The retail price of 12-pack soda can be characterized as having a normal distribution with a mean of 3.05 dollars and a standard deviation of 0.24. Below what price do you find 40 percent of all 12-packs?
Z = (score-mean)/SD
Find table in the back of your statistics text labeled something like "areas under normal distribution" to find the proportion/probability (.40) and its Z score. Insert data into equation above and solve.
To find the price below which you can find 40 percent of all 12-packs, you need to determine the z-score corresponding to the 40th percentile. The z-score tells you the number of standard deviations a value is away from the mean in a normal distribution.
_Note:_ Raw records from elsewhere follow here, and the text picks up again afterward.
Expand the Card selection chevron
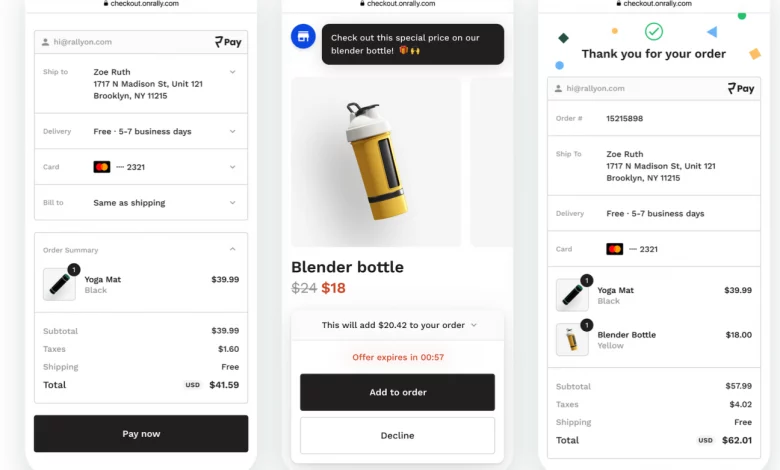 point(232,167)
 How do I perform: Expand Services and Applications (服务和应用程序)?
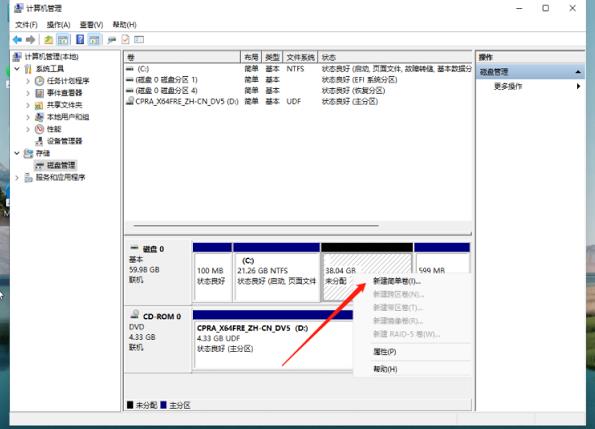point(17,177)
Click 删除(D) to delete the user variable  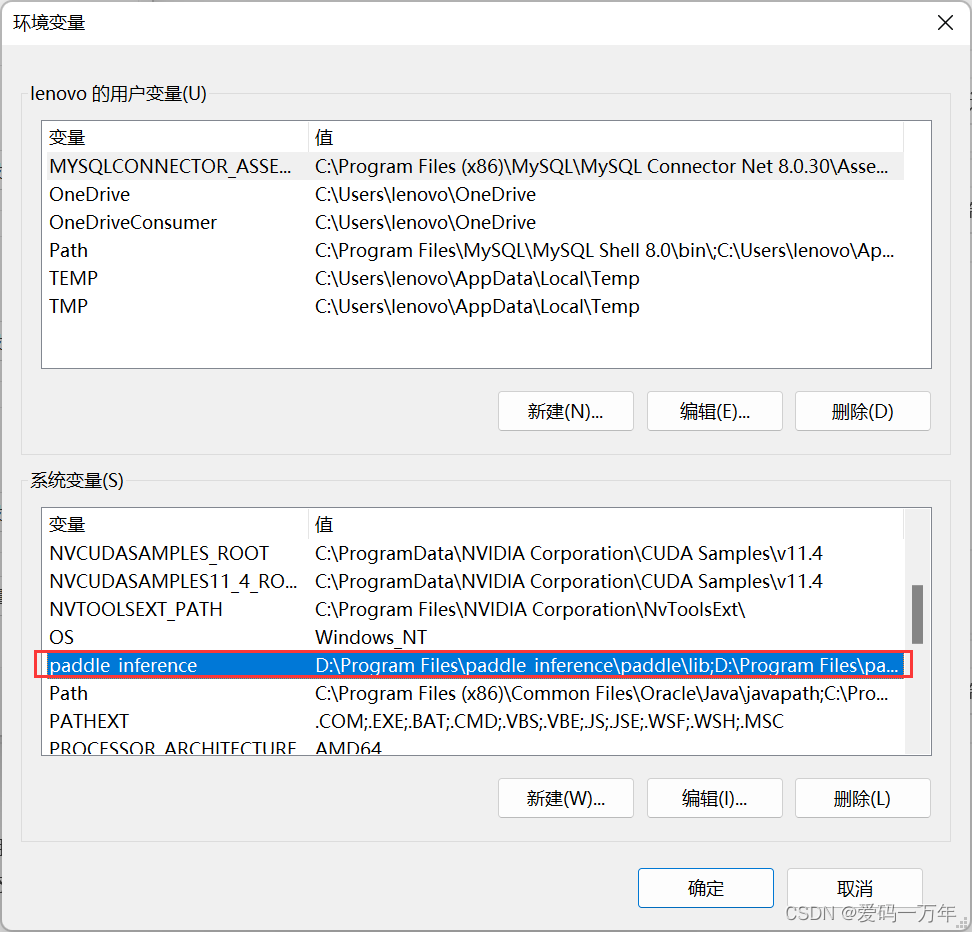click(862, 411)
To calculate the z-score, you can use the formula:
z = (x - μ) / σ
Where:
z = the z-score
x = the value you want to find the percentile for
μ = the mean of the distribution
σ = the standard deviation of the distribution
In this case,
x = unknown
μ = 3.05 dollars
σ = 0.24
Since you want to find the price below which 40 percent of all 12-packs fall, you are looking for the value corresponding to the 40th percentile. In a standard normal distribution, the 40th percentile is -0.25.
So, rearranging the formula, we have:
-0.25 = (x - 3.05) / 0.24
Now, you can solve for x.
-0.25 * 0.24 = x - 3.05
-0.06 = x - 3.05
x = -0.06 + 3.05
x ≈ 2.99
Therefore, the price below which you can find 40 percent of all 12-packs is approximately $2.99.